Join us for the Honeynet Workshop 2024: May 27th–29th, Copenhagen, Denmark

GSoC 2020 Project Summary: A new front-end and analyzers for IntelOwl

26 Aug 2020 Eshaan Bansal gsoc intelowl threatintel

Our GSoC student Eshaan Bansal was working for three months under the supervision of Matteo Lodi on the OSINT platform IntelOwl, specifically introducing a brand new front-end written in Angular and analyzers to automate integrations.

Read on for an overview of their achievements and how they successfully contributed towards IntelOwl and some considerations for the future.
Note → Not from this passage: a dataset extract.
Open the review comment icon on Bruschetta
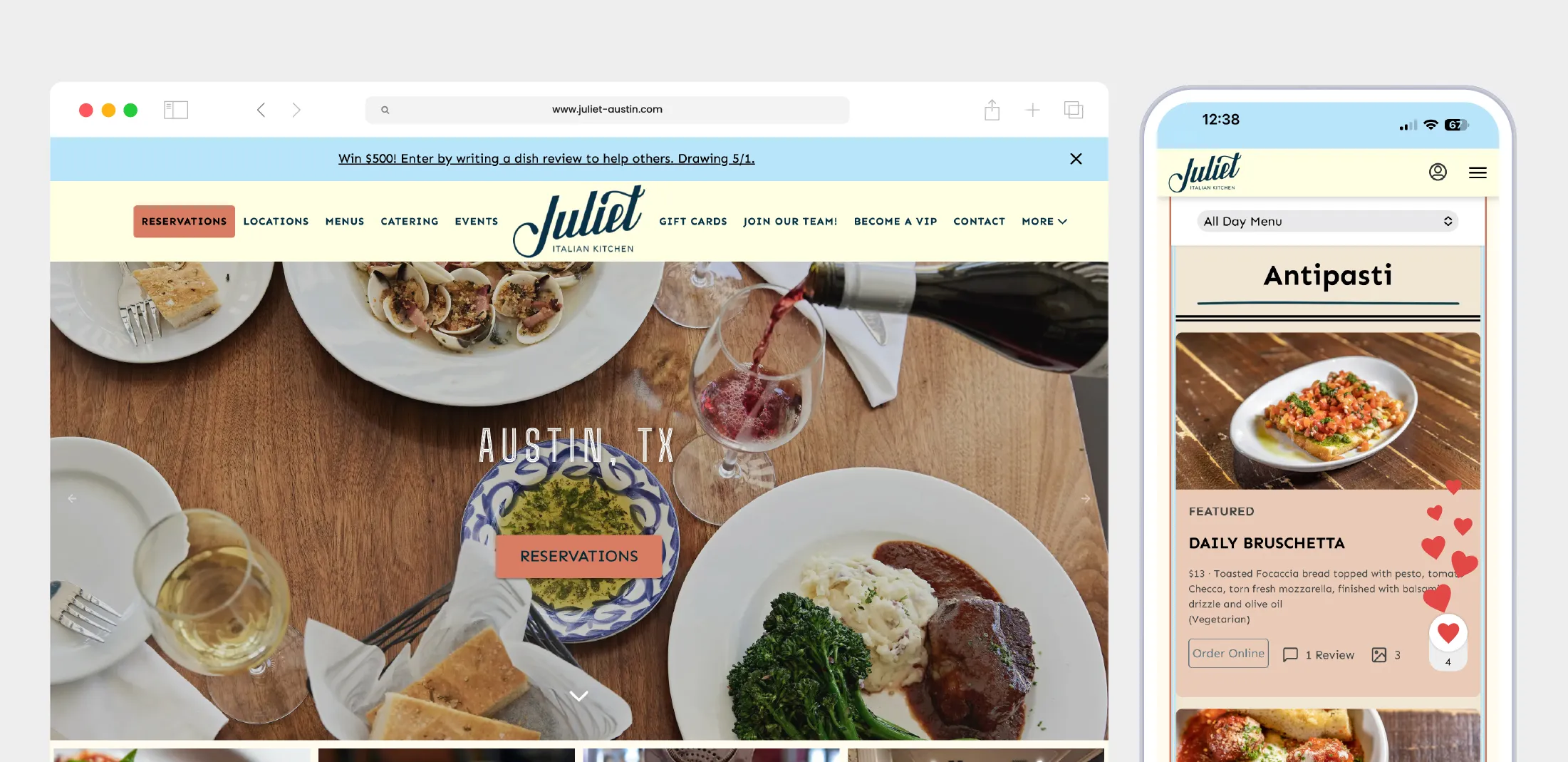The height and width of the screenshot is (762, 1568). (x=1290, y=654)
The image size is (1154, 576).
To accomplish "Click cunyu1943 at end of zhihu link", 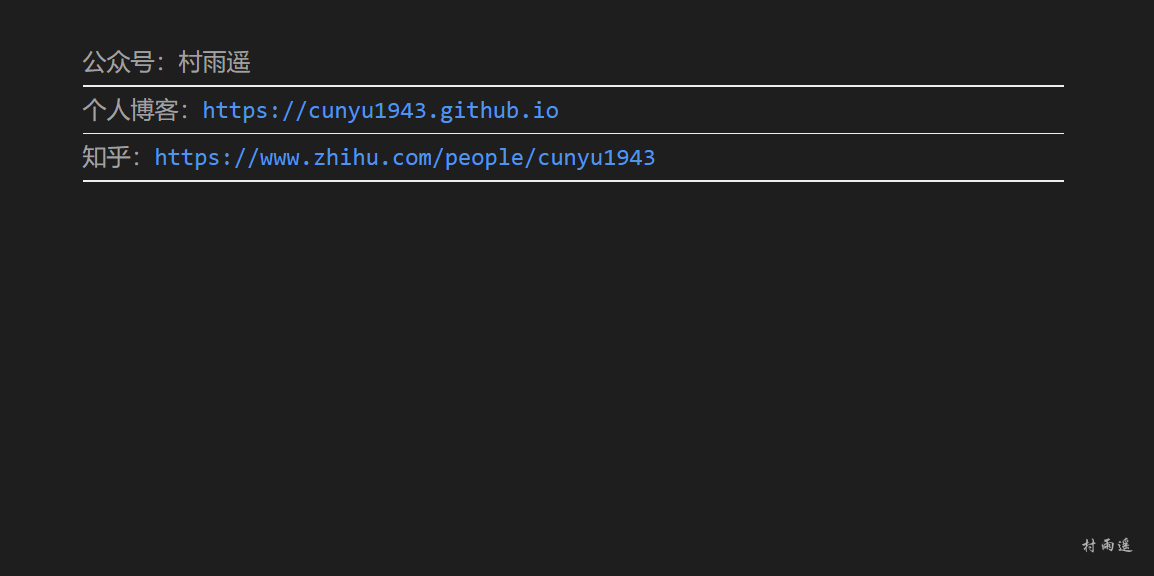I will pyautogui.click(x=596, y=157).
Student: Eshaan Bansal (@Eshaan7)
Mentor: Matteo Lodi and Pietro Delsante**
Organization**: The Honeynet Project
Project: Intel Owl
Tag: Information Security

Project Overview

Intel Owl is an Open Source Intelligence, or OSINT solution to get threat intelligence data about a specific file, an IP or a domain from a single API at scale. It integrates a number of analyzers available online and is for everyone who needs a single point to query for info about a specific file or observable.

Eshaan’s GSoC Proposal

As cited in my original proposal’s overview,

I propose a Frontend Client Application (written in Angular 8) that provides a dashboard with visualizations of large sets of data, analyzer’s management, easy way to request new scans and a Tabular/Graph view of the analyzer’s report. A prototype of this web app can be found here: https://intelowlclient.firebaseapp.com/
I will also work on adding new analyzers and observable types.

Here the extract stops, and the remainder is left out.